Stored records
——————
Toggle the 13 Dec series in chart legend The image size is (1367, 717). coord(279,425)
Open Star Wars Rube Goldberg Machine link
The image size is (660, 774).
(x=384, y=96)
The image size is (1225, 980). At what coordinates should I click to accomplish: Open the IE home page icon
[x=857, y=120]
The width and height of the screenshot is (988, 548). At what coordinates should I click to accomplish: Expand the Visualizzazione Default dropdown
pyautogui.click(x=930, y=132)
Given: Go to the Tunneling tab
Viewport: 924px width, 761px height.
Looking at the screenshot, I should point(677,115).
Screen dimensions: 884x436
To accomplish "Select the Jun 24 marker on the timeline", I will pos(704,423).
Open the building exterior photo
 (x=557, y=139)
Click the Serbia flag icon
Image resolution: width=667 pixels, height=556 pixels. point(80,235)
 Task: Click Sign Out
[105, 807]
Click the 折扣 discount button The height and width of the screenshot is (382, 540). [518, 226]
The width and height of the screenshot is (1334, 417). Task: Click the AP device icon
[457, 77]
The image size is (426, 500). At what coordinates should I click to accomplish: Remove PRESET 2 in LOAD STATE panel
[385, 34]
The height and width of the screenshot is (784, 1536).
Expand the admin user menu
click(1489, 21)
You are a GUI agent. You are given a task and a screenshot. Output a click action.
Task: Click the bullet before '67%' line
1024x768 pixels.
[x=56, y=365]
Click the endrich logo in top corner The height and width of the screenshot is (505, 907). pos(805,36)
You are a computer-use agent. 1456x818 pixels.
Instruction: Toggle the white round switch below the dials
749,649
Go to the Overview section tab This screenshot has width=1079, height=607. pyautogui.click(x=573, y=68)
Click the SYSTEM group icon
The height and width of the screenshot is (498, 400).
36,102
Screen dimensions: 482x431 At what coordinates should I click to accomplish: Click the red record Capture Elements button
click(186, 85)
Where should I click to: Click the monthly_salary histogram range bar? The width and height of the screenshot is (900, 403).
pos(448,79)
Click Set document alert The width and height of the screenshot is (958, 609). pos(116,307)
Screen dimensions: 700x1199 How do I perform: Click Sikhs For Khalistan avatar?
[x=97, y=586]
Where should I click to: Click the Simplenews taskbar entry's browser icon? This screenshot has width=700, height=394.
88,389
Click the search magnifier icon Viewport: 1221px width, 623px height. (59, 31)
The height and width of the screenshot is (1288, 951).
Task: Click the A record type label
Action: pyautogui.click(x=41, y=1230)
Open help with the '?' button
——————
Looking at the data above, write out exactly the lines that start at the one containing "The width and height of the screenshot is (988, 548)." and end at the one containing "Screen dimensions: 884x436"; include both and nothing beyond.

__Result of this exercise__.
The width and height of the screenshot is (988, 548). At what coordinates should I click to accomplish: Expand the Visualizzazione Default dropdown
pyautogui.click(x=930, y=132)
Given: Go to the Tunneling tab
Viewport: 924px width, 761px height.
Looking at the screenshot, I should point(677,115).
Screen dimensions: 884x436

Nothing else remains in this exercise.